US President Donald Trump’s son-in-law and senior adviser, Jared Kushner, and US Middle East envoy Jason Greenblatt, who are working on a new peace plan, sat behind Haley.
Speaking after Abbas made a rare address to the 15-member council, Haley gave no details of the US plan.
“Our negotiators are sitting right behind me, ready to talk. But we will not chase after you. The choice, Mr President, is yours,” Haley said.
Abbas did not stay in the council chamber to listen to her.
White House spokesman Josh Raffel said Washington would present a peace plan “when it is done and the time is right.”
The Palestinians no longer view the United States as a neutral negotiator, and Abbas yesterday called for an international Middle East peace conference to be convened later this year.
The Palestinians are furious over the Trump administration’s recognition of Jerusalem as Israel’s capital in December and its decision to cut US funding for the UN agency that helps Palestinian refugees (UNRWA).
“It has become impossible today for one country or state alone to solve a regional or international conflict,” Abbas said. “It is essential to establish a multilateral international mechanism emanating from an international conference.”
Abbas, who shunned a visit by US Vice President Mike Pence to the region last month, said the conference should include the Palestinians, Israel, the five permanent UN Security Council members — the United States, Russia, China, Britain and France — the European Union and the United Nations.
French UN ambassador Francois Delattre told the council: “We are open to studying the development of the ways of international accompaniment for the peace process.” Deputy British UN ambassador Jonathan Allen described US leadership on the issue as “indispensable.”

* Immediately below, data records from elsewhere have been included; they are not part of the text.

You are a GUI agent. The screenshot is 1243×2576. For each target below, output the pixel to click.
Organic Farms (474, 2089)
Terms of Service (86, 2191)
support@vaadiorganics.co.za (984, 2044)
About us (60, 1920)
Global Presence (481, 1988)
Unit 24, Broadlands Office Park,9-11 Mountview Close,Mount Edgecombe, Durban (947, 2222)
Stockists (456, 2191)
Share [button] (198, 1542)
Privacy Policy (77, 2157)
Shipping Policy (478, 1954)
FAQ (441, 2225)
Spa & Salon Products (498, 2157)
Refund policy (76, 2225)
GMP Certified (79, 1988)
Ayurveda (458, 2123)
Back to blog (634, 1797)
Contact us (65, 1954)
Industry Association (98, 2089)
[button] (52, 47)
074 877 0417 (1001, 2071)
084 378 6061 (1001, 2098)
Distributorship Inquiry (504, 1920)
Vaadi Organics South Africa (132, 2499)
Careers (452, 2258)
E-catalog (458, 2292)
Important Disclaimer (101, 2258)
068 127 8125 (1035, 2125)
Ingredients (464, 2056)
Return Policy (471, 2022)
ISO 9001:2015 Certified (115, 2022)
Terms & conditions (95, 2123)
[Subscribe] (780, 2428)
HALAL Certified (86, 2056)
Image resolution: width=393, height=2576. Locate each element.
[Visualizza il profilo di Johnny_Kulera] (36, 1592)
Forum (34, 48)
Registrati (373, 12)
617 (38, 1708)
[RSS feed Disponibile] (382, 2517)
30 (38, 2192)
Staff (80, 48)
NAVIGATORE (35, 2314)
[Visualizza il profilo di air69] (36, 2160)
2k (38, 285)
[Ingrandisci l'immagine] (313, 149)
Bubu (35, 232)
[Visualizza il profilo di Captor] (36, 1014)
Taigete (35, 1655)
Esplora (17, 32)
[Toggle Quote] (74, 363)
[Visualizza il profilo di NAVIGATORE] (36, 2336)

Israel’s UN ambassador Danny Danon told the Security Council that Abbas was part of the problem, not the solution, and that the “only way to move forward is direct negotiations” between Israel and the Palestinians.
Russian UN ambassador Vassily Nebenzia said the so-called Quartet — made up of the United Nations, the United States, Russia and the EU — and the League of Arab States could play a role in kick-starting the stalled peace process.